I promise him I will photocopy the check and all papers received, inclusive of the envelope.  I will disburse the currency as soon as I receive it.

Luis does not submit a response in his usual timely manner.  I write . . .

“I do not understand the delay in sharing information.  I requested the name and telephone number of your associate so that I might know whom I am working with. I also need your contact information.  I need to know where to send the money and who will pick up the machines.  Without this, I feel great concern. The sending of such a large sum to me, the lack of specific information . . . it all makes me very nervous.  I am troubled, very, very troubled.  I am not a person that hesitates.  If the check arrives, I will want to take care of it and all issues involved with it immediately. I will travel from the mailbox to the bank and then Western Union.

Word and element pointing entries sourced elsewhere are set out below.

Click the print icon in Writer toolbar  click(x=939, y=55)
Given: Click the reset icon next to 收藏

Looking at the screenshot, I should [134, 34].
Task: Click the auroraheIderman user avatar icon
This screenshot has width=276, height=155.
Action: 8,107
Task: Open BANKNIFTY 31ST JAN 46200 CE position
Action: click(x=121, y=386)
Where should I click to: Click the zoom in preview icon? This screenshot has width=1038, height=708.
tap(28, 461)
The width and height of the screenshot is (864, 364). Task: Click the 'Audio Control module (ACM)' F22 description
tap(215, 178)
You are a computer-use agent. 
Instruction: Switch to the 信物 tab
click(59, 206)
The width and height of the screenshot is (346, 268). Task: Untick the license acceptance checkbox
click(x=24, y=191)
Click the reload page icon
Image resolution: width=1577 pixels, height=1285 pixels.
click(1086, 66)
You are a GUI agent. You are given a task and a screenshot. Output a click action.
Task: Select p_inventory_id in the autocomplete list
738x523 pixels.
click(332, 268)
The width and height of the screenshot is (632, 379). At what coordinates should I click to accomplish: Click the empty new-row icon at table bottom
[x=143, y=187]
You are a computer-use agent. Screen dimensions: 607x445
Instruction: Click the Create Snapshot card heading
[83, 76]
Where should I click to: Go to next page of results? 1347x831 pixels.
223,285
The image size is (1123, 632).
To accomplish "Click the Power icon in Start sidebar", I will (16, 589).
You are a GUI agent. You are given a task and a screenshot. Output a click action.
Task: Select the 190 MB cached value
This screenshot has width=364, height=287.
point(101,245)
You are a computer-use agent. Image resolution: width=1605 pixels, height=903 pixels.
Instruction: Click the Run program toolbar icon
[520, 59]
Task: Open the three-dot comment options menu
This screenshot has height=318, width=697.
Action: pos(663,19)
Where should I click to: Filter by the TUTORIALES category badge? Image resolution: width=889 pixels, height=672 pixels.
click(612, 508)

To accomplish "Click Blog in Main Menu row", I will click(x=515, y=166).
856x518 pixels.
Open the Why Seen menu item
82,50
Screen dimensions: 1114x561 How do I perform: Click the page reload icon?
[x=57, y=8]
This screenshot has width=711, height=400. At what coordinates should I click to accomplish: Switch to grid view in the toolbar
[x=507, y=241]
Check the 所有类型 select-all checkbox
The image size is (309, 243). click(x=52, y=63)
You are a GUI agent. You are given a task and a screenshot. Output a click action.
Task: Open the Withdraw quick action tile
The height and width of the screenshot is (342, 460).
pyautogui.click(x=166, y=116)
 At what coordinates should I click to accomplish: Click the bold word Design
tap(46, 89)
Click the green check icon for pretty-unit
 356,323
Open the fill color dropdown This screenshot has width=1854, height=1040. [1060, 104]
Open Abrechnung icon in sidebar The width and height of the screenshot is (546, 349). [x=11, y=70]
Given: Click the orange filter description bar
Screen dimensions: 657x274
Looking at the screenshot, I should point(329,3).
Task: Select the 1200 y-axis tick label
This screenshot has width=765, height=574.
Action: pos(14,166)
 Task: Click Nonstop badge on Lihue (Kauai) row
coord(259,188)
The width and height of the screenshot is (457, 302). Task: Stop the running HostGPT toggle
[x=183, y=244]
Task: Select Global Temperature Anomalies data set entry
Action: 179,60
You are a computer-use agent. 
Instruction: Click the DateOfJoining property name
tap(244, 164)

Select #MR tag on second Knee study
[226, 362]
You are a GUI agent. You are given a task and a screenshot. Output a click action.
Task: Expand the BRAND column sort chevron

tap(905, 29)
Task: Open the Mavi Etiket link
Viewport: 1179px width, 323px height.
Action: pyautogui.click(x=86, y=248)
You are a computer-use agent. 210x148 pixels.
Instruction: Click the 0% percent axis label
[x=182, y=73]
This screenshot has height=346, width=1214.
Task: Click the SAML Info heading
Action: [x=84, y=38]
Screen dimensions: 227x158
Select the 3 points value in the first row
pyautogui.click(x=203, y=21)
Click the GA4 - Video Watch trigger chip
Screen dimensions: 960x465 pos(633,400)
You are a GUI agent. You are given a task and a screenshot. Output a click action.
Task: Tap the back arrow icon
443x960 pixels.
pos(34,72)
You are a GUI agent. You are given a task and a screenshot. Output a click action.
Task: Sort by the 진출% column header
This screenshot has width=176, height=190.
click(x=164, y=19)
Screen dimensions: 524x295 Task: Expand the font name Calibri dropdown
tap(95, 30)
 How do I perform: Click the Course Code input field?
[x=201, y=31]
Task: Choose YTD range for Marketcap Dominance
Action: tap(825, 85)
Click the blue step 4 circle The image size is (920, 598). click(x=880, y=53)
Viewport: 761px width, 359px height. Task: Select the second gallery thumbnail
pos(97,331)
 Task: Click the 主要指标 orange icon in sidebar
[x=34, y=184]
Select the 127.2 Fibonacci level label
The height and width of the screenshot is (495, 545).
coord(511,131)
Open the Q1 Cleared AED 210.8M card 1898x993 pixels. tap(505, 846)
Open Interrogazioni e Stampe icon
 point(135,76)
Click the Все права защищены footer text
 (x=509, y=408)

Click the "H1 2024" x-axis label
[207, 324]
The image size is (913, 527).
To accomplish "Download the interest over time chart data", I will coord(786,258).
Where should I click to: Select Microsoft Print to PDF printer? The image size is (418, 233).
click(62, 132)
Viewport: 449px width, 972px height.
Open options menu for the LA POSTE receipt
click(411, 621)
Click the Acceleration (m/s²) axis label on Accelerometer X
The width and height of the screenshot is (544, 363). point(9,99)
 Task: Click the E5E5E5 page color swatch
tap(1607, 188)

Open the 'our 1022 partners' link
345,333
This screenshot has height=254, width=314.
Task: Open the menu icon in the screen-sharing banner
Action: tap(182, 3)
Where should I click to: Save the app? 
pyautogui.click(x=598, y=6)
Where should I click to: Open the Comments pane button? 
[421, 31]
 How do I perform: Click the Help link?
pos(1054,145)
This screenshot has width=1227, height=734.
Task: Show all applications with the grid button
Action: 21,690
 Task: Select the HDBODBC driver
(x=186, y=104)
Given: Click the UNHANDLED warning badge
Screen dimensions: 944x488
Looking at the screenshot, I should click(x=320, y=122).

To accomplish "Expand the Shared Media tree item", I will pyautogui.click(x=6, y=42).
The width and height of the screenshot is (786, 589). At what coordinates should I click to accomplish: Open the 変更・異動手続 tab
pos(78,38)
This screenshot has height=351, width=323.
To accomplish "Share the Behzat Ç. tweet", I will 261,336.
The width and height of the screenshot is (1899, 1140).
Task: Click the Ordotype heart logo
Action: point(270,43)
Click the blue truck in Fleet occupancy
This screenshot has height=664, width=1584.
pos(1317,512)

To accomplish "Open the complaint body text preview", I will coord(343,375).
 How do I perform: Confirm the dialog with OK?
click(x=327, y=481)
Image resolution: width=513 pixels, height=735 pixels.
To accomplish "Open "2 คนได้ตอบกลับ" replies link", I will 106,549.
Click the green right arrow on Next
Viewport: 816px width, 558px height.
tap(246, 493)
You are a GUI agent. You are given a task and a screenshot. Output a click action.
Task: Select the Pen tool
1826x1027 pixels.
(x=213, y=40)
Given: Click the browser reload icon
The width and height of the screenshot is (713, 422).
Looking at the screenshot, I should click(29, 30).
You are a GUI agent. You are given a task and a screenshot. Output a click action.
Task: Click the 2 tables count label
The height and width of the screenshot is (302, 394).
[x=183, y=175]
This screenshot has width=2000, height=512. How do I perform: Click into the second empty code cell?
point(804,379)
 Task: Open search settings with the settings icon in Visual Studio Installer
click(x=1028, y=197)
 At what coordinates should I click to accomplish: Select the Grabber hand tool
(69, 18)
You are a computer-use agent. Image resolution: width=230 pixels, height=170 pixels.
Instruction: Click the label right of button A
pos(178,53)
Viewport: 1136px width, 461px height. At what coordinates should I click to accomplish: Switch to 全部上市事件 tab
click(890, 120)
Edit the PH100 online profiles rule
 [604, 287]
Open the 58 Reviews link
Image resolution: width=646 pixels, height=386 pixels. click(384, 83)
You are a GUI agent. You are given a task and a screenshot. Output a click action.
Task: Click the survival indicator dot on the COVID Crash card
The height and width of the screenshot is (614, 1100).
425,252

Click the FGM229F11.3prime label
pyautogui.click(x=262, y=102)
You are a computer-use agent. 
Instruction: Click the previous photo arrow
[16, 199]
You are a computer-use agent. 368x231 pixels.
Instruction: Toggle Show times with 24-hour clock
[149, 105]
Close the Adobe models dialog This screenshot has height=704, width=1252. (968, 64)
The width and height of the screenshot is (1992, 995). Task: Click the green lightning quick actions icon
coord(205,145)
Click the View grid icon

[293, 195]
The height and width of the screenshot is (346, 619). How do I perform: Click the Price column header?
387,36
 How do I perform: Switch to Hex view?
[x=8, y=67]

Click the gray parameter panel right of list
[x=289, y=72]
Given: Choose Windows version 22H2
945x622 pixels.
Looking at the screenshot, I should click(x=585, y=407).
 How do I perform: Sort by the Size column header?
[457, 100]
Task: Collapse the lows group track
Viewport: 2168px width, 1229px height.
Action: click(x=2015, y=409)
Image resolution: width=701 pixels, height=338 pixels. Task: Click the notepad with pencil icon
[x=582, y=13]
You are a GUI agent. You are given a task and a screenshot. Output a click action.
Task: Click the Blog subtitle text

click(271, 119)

I am very concerned. Why no information?  Please help me to understand!”

Finally, I do understand.  It is as I supposed, a scam, or at least the attempt to.

A day later, I received another mail, this one from Williams Thomson.  He is in Texas.  There were differences and similarities.  I responded to the first of Williams’ mails, just in case.  By the second mail, he too offers God’s blessings. I felt vindicated.  This man too was willing to spend more to buy and ship used machines than he would have if he purchased the same new.  Sellers beware!  Others cannot genuinely give God’s blessing.  Remember, it is said; God helps people who help themselves.